After performing submerged arc welding in this way, the amount of diffusible hydrogen in the weld metal was measured by gas chromatography in accordance with JIS standard Z3118. The results are shown in Table 2.

  As is apparent from Table 2, the melt type flux of the invention example achieves low oxygen and low hydrogen of the weld metal by submerged arc welding, and has good welding workability such as bead shape and slag peelability.

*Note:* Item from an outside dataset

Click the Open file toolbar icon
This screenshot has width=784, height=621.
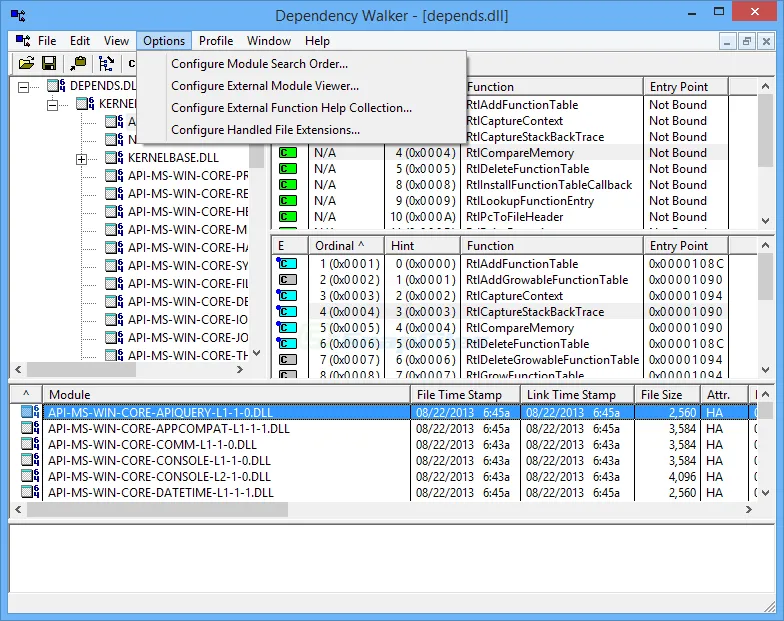tap(27, 64)
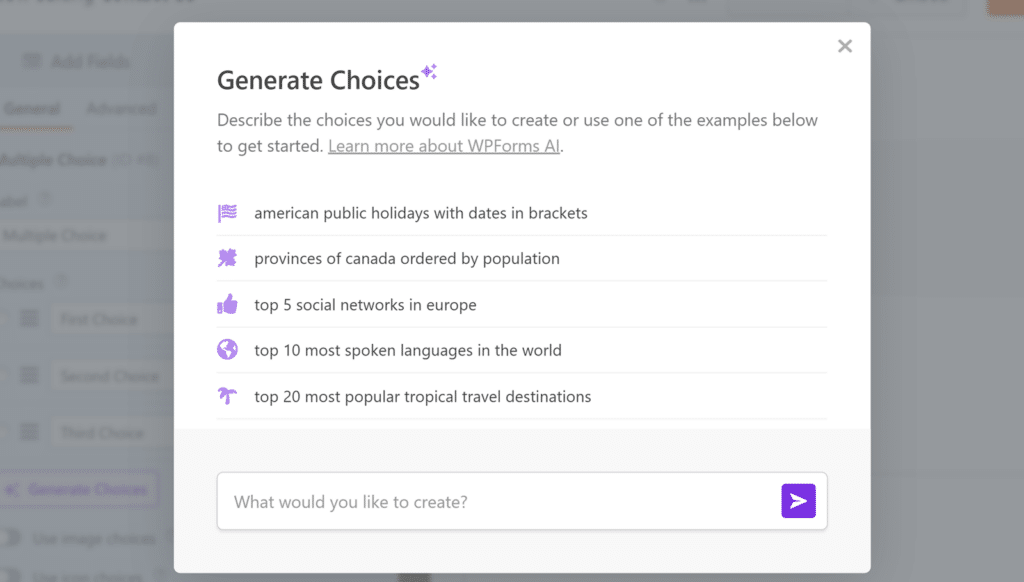
Task: Click the flag icon for american holidays
Action: click(227, 213)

Was confirmed.

Claims (2)

A melt flux for use in submerged arc welding, SiO _2: 15 to 30 wt%, MnO: 2 to 10 wt%, TiO _2: 1~6 wt%, CaO: 10 to 25 wt%, CaF _2: 15 40 mass%, Al ₂ O _3: 5~30 wt%, MgO: 2 to 10 wt%, FeO: 0.3 to 3.0 wt%, B ₂ O _3: containing 0.6 wt% or less, the balance being unavoidable impurities And the contents (mass%) of the SiO ₂ , the MnO, the TiO ₂ , the CaO, the CaF ₂ , the Al ₂ O ₃ , and the MgO are [% SiO ₂ ], [% MnO], [% TiO ₂ ], [% CaO], [% CaF ₂ ], [% Al ₂ O ₃ ], [% MgO], the BI value calculated by the following formula (1) satisfies 1.3 or more, And [% CaF ₂ ] / [% CaO] satisfies 1 or more.
BI = [0.5 [% MnO] + [% CaO] + [% MgO] + [% CaF ₂ ]] ÷
[[% SiO ₂ ] +0.5 ([% TiO ₂ ] + [% Al ₂ O ₃ ])] (1)   2. The slag having a viscosity of 0.2 poise or more at 1500 ° C. and 5 to 30 poise at 1100 ° C. is formed by the molten flux using the submerged arc welding. The melt type flux described in 1.